[Task] Take the line containing "Click the MIT" and every line after it in the data below, and print them exactly as given, with nothing else.

[Extracted entries]
- - - - - - -

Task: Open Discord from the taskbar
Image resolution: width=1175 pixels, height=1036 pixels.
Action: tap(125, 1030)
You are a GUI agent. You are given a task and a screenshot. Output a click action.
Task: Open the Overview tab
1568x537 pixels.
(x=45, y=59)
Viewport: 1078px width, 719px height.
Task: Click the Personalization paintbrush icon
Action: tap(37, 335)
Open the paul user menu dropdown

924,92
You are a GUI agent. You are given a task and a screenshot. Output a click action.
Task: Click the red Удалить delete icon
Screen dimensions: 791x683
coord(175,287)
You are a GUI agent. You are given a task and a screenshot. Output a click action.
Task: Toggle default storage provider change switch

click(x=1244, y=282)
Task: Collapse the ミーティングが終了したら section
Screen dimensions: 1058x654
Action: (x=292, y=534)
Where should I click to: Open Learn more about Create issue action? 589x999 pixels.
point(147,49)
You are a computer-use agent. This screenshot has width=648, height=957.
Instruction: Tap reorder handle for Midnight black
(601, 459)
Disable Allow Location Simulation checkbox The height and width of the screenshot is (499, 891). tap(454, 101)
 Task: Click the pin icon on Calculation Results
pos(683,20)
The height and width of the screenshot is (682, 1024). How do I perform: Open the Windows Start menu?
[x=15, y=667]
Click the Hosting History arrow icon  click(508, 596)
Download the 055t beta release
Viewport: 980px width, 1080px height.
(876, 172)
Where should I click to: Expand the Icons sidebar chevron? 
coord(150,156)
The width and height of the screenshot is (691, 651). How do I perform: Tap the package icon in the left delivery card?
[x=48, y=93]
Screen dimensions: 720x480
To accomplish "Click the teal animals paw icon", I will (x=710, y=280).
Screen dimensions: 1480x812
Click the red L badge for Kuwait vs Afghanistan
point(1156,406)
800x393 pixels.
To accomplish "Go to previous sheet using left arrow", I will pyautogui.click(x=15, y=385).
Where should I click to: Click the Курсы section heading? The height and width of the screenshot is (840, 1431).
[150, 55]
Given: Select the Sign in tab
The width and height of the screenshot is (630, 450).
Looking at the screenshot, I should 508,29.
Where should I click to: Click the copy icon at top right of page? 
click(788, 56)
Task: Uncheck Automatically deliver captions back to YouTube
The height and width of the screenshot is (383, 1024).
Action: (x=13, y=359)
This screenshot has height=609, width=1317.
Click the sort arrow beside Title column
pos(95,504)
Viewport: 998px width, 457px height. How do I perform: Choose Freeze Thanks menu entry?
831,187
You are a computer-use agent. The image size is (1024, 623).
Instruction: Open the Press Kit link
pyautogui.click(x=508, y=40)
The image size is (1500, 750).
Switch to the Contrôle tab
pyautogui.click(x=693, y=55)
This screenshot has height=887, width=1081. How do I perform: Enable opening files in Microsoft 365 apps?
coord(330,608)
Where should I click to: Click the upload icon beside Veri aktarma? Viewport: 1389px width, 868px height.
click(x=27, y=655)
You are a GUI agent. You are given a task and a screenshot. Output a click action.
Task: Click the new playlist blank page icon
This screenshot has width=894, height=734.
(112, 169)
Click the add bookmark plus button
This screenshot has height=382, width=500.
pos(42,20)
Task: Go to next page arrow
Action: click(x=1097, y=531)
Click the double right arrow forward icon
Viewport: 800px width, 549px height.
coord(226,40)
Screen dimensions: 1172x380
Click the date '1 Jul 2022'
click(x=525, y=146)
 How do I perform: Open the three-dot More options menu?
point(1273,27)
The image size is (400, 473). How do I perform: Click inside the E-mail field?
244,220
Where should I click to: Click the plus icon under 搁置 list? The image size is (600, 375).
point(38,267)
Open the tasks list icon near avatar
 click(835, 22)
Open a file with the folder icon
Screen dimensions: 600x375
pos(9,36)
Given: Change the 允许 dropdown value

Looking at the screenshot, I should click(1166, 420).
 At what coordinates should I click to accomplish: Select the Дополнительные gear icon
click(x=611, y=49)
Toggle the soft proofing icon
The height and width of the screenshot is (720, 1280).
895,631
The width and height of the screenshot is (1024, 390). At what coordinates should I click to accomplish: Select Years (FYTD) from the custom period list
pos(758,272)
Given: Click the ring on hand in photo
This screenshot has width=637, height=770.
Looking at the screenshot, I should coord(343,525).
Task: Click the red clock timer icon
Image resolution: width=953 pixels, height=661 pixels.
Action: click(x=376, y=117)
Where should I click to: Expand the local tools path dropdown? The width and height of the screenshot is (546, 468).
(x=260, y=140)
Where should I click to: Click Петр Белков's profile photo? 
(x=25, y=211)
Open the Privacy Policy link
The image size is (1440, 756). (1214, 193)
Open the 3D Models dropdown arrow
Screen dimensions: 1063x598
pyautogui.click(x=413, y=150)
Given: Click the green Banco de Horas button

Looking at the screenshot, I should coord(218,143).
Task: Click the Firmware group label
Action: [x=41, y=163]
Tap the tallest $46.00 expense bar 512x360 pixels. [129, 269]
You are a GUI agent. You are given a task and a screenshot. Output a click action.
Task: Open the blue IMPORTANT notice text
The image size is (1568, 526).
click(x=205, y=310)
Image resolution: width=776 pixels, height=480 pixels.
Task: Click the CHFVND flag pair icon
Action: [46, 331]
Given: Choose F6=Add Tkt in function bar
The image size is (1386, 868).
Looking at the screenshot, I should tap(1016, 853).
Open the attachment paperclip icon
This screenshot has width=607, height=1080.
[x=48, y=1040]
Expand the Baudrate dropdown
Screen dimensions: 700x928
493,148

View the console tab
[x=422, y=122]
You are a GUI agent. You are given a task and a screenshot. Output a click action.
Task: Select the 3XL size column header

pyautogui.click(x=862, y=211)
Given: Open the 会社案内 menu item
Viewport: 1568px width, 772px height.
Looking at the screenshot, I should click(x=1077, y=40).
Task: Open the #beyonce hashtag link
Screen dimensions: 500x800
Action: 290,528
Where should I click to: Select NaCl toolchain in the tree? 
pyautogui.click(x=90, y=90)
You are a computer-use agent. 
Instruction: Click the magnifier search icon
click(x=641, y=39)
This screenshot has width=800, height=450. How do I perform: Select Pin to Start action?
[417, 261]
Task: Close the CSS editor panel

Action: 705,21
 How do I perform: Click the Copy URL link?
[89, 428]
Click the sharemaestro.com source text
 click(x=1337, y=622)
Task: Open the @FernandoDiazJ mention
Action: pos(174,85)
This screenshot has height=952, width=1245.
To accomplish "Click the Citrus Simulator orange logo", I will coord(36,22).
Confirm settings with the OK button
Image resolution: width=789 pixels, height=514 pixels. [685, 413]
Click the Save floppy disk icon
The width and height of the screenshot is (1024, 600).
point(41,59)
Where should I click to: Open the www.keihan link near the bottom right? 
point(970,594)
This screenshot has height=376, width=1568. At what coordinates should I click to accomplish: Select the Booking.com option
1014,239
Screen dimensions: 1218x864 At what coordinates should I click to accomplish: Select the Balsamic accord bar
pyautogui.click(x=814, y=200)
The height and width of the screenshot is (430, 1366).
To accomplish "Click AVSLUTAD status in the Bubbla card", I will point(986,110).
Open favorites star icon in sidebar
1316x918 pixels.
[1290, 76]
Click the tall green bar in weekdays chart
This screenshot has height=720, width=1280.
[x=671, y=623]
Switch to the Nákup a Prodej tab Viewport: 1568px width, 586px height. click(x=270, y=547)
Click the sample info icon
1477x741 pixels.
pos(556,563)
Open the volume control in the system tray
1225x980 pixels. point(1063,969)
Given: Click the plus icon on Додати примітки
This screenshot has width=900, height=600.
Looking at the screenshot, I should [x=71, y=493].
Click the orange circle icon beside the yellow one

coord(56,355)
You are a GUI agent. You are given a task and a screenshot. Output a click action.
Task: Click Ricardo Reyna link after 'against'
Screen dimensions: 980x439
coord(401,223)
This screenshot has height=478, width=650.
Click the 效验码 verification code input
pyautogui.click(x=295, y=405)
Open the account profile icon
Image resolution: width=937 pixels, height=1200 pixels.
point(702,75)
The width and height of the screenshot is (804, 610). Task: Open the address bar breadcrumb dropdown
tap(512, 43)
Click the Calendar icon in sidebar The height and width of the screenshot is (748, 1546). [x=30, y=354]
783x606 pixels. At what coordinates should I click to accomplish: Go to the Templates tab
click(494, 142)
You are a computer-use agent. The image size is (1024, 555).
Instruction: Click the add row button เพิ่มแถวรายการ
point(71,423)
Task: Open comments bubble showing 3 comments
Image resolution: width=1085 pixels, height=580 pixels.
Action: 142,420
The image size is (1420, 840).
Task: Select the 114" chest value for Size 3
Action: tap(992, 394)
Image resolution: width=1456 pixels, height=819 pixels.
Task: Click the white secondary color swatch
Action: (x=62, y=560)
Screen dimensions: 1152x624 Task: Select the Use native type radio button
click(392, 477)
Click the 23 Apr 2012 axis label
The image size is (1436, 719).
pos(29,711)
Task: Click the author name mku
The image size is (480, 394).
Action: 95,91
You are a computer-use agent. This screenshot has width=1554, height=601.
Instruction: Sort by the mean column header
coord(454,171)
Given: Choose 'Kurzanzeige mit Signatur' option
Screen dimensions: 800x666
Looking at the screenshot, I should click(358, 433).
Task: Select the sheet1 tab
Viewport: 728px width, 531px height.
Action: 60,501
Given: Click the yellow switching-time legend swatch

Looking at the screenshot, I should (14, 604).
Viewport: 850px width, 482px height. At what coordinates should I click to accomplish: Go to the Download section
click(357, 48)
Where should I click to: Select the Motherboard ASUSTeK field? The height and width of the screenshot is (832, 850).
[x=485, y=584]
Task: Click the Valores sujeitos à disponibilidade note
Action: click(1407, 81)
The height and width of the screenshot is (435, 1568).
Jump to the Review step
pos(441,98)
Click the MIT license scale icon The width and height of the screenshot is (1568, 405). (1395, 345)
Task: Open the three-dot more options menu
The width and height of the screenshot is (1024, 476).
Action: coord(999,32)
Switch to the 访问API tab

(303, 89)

- - - - - - -

[Worked solution]
Click the MIT license scale icon The width and height of the screenshot is (1568, 405). (1395, 345)
Task: Open the three-dot more options menu
The width and height of the screenshot is (1024, 476).
Action: coord(999,32)
Switch to the 访问API tab

(303, 89)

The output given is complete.